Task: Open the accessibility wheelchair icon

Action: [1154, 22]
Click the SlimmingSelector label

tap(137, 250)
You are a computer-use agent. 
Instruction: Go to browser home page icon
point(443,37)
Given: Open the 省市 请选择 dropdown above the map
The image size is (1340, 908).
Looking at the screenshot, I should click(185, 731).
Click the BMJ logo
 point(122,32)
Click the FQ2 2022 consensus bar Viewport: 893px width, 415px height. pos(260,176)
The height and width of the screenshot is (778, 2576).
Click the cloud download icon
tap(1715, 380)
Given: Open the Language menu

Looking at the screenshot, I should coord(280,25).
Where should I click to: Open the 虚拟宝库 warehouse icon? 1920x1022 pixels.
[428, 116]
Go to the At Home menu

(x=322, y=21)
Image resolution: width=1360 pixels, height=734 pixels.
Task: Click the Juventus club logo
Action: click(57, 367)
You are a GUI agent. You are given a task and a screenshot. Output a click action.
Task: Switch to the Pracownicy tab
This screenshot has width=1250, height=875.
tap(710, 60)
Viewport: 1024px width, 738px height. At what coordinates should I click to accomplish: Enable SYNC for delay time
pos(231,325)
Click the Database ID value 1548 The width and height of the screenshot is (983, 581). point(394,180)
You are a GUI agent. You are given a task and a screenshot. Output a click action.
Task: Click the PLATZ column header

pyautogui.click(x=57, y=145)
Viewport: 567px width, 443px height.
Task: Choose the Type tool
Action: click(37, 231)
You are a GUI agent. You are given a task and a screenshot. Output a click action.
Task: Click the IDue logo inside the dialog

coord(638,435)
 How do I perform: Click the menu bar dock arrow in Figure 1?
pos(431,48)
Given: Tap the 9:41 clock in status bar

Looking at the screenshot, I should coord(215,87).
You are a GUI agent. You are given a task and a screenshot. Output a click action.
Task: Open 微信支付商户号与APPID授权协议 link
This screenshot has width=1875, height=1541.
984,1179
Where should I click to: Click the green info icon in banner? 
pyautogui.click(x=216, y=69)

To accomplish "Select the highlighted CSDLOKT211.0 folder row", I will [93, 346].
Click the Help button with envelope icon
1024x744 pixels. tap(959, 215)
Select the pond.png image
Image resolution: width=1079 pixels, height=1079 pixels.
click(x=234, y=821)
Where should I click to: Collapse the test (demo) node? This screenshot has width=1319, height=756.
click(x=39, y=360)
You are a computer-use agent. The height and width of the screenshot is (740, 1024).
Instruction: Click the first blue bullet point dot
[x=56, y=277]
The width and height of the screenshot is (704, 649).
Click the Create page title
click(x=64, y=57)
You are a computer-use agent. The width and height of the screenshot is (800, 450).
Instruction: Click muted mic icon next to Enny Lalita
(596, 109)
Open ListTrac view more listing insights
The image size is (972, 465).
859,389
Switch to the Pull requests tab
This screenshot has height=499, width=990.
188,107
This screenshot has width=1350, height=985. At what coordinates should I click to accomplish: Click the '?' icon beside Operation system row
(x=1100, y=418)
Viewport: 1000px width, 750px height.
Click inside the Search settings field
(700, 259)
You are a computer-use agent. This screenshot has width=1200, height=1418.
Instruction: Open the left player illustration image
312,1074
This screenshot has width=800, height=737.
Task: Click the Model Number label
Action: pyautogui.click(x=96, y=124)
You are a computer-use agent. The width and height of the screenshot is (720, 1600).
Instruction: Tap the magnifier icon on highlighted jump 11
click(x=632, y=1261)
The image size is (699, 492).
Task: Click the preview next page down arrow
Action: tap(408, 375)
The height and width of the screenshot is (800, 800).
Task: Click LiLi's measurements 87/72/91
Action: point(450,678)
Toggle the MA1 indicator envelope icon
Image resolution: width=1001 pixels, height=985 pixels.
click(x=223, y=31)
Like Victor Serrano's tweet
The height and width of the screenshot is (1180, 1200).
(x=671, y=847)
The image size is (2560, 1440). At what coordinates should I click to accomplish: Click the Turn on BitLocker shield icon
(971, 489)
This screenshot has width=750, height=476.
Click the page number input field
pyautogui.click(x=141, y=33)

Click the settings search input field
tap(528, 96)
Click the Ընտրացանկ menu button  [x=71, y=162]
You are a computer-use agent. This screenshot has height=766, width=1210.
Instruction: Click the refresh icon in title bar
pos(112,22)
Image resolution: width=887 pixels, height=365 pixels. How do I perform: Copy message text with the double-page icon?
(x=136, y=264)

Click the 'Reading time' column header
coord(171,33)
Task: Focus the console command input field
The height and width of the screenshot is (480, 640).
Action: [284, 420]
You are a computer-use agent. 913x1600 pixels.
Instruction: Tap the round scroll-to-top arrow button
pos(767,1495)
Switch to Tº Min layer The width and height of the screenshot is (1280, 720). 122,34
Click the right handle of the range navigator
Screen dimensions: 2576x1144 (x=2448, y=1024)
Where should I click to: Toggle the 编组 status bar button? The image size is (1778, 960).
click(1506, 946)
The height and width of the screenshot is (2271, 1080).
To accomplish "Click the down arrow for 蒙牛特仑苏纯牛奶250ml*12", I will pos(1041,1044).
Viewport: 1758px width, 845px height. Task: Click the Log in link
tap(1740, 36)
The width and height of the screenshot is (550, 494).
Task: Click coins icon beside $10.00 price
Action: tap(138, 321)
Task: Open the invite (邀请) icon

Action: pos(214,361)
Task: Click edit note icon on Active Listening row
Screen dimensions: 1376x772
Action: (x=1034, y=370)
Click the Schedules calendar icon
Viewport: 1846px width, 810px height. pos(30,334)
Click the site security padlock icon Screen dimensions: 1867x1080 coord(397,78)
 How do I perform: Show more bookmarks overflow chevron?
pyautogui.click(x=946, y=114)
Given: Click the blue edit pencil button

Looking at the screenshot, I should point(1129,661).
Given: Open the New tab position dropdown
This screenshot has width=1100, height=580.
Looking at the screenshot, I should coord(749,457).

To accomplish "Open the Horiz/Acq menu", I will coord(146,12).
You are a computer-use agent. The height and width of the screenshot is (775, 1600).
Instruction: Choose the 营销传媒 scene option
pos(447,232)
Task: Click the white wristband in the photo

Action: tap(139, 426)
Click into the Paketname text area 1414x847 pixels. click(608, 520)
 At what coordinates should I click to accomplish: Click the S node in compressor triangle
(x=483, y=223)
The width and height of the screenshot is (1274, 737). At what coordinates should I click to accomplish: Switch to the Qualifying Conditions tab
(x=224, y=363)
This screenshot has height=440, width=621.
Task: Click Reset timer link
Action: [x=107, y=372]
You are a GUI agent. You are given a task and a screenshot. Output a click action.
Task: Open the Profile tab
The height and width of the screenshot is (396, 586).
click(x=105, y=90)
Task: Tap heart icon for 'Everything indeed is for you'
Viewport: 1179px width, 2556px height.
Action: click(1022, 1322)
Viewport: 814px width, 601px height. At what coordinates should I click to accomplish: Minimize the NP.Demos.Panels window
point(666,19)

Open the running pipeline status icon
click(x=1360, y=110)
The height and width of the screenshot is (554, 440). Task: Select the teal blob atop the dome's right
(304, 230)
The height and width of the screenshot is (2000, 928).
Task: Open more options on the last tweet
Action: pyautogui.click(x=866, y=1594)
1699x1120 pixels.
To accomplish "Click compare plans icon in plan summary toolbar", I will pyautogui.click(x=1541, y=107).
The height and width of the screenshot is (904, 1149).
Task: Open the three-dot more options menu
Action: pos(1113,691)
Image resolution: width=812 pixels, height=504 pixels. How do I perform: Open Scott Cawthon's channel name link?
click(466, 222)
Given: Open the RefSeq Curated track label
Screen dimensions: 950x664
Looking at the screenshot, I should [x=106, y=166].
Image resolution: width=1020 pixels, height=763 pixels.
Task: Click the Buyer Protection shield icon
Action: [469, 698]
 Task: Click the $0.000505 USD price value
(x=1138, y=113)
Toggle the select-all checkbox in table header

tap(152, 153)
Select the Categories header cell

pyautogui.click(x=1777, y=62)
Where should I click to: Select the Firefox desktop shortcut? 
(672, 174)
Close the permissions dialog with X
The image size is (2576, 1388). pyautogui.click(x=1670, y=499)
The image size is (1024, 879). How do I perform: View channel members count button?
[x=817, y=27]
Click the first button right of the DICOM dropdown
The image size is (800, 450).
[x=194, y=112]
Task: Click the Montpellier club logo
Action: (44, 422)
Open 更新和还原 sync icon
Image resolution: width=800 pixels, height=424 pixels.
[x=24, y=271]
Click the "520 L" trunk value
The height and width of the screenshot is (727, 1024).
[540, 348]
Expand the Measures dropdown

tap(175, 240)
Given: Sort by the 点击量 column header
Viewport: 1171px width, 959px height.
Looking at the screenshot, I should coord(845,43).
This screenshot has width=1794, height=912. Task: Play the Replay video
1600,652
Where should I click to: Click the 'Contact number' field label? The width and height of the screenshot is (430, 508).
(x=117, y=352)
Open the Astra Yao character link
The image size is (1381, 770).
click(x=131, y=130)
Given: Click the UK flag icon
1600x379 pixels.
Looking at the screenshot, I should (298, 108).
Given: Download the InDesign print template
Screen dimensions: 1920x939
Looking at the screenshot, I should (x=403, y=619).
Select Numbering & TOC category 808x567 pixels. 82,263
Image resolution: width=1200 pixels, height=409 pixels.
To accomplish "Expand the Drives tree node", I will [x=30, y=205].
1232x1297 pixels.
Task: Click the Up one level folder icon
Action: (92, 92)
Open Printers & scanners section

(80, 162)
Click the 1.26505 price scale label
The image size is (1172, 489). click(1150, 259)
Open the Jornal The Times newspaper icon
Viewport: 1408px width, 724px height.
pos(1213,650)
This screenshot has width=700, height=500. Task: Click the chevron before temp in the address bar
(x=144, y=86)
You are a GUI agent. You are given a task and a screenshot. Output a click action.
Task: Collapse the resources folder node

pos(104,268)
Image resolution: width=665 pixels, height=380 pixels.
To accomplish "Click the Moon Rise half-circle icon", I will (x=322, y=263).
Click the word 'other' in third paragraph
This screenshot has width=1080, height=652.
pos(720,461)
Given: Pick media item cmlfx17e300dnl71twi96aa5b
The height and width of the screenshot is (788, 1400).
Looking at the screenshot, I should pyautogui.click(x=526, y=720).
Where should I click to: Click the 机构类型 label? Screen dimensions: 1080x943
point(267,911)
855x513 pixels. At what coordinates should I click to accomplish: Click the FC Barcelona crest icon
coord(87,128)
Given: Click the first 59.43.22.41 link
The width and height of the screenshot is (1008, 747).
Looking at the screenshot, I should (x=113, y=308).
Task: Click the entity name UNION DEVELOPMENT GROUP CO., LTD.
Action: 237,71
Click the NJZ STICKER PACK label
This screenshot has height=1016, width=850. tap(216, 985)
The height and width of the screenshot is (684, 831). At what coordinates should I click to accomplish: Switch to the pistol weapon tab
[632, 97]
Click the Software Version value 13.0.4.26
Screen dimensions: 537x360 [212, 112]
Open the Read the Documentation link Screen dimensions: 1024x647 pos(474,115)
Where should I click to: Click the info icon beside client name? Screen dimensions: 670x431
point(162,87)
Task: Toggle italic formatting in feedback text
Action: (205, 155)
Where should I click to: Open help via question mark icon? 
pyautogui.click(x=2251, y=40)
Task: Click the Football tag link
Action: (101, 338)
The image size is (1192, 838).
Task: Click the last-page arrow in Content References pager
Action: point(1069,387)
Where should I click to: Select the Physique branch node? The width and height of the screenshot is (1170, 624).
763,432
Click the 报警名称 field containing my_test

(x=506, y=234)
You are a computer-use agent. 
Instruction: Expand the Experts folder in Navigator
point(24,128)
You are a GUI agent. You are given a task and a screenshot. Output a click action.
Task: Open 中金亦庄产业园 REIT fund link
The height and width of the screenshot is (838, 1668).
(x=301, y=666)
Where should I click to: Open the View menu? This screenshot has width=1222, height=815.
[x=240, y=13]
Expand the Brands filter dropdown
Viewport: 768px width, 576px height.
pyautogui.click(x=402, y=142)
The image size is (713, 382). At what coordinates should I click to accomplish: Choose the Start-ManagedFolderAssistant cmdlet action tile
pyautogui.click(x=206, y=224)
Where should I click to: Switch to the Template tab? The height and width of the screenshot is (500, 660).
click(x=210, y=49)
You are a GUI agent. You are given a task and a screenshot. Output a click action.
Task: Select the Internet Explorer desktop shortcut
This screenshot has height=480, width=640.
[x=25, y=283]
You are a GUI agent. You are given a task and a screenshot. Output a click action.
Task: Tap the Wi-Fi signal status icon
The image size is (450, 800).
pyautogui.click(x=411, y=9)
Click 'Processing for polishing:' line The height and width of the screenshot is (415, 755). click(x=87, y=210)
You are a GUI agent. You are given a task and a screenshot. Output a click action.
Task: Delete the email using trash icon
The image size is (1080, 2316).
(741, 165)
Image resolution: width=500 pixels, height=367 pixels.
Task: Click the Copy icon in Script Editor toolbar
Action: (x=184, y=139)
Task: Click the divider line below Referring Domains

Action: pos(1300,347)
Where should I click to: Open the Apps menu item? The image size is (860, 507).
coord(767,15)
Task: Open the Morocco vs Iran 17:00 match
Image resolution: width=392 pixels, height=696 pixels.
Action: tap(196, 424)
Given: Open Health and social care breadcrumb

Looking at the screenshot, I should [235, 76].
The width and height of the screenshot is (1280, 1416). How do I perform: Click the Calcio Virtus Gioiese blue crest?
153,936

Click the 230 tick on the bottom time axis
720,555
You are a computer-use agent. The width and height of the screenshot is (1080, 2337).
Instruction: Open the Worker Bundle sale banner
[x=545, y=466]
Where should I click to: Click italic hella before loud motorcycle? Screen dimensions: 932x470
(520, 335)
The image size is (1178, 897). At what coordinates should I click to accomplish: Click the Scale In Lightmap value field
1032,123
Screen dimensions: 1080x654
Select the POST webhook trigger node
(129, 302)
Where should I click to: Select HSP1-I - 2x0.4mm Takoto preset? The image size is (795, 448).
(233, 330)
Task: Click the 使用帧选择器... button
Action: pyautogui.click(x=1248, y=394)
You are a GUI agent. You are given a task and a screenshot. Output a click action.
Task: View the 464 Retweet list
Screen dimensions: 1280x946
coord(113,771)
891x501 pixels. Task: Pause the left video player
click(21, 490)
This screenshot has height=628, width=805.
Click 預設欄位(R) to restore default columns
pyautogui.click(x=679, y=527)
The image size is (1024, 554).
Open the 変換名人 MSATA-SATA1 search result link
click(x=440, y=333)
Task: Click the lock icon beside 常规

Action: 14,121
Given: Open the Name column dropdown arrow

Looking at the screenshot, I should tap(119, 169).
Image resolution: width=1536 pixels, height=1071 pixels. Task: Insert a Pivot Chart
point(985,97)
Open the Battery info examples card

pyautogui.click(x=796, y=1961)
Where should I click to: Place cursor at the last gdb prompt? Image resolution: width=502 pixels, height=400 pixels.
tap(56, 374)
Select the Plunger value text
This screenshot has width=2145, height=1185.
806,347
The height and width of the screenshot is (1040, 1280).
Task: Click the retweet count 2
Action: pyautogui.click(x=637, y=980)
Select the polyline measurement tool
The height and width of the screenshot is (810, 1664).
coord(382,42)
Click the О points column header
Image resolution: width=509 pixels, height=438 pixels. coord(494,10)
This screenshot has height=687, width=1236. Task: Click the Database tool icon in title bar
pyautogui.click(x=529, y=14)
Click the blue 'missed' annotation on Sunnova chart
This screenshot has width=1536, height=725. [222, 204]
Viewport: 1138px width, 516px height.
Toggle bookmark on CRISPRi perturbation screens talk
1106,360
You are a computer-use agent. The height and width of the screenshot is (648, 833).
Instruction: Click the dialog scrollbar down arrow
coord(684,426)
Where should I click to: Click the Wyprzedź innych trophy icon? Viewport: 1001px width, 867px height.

Action item:
Look over the material above and report each line holding "computer".

Reply to the exercise:
You are a computer-use agent. 
You are a computer-use agent. The height and width of the screenshot is (740, 1024).
You are a computer-use agent. The width and height of the screenshot is (800, 450).
You are a computer-use agent. This screenshot has width=1200, height=1418.
You are a computer-use agent. The width and height of the screenshot is (720, 1600).
You are a computer-use agent. This screenshot has height=766, width=1210.
You are a computer-use agent. 913x1600 pixels.
You are a computer-use agent. The height and width of the screenshot is (775, 1600).
You are a computer-use agent. 
You are a computer-use agent. The width and height of the screenshot is (1080, 2337).
You are a computer-use agent. The height and width of the screenshot is (648, 833).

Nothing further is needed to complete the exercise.